Microtubule array and mitochondria distribution in HeLa cells expressing INF2 variants. HeLa cells transfected with eGFP-tagged wild-type INF2, T161N, and G73D variants were stained with MitoTracker (red) and anti-α-tubulin (white). The outline of the transfected cells is indicated by dotted lines. (A) Subcellular distribution of mitochondria and microtubules. Mitochondria in cells expressing the T161N variant (arrowhead) were mis-distributed to the cell periphery, while those in wild-type cells were predominantly located in the perinuclear region. In cells expressing wild-type INF2, microtubules were organized in a diffuse, radiating pattern. Cells expressing T161N and G73D variants had varying degrees of aberrant alignment and had parallel bundles in particular.

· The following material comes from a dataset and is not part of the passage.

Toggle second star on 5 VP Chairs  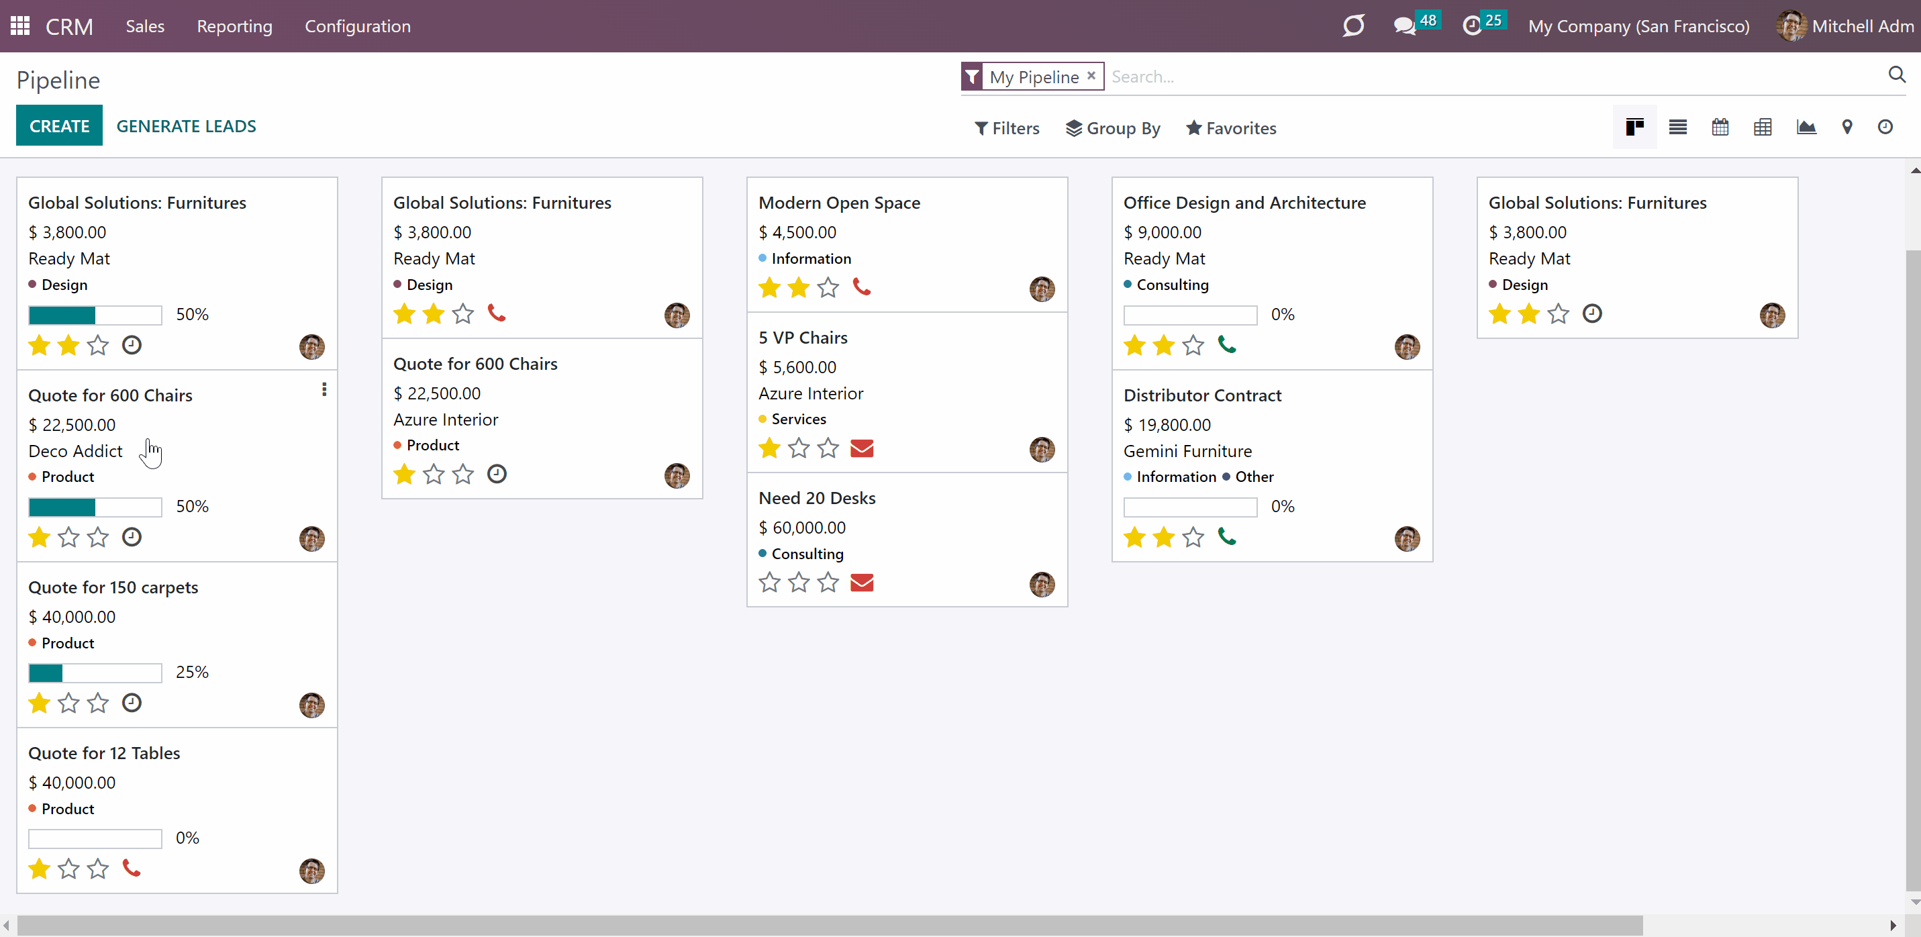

Bars = 20 μm. (B) The three subtypes are classified by the following criteria: Class 1: normal subtype: oriented in an array radiating from the centrosome area near the nuclei (normal subtype). Arrow indicates microtubule organizing center. Class 2: intermediate subtype: some regions of the cytoplasm are occupied by microtubules arranged in parallel, while the remaining area is filled with a normal radiating array; and Class 3: disorganized subtype: microtubules are globally aligned in parallel (bundle formation) along the long axis of the cells. The diagram shows a proportional distribution of these phenotypes in HeLa cells. Cells from three independent transfections were classified (n = 200 cells).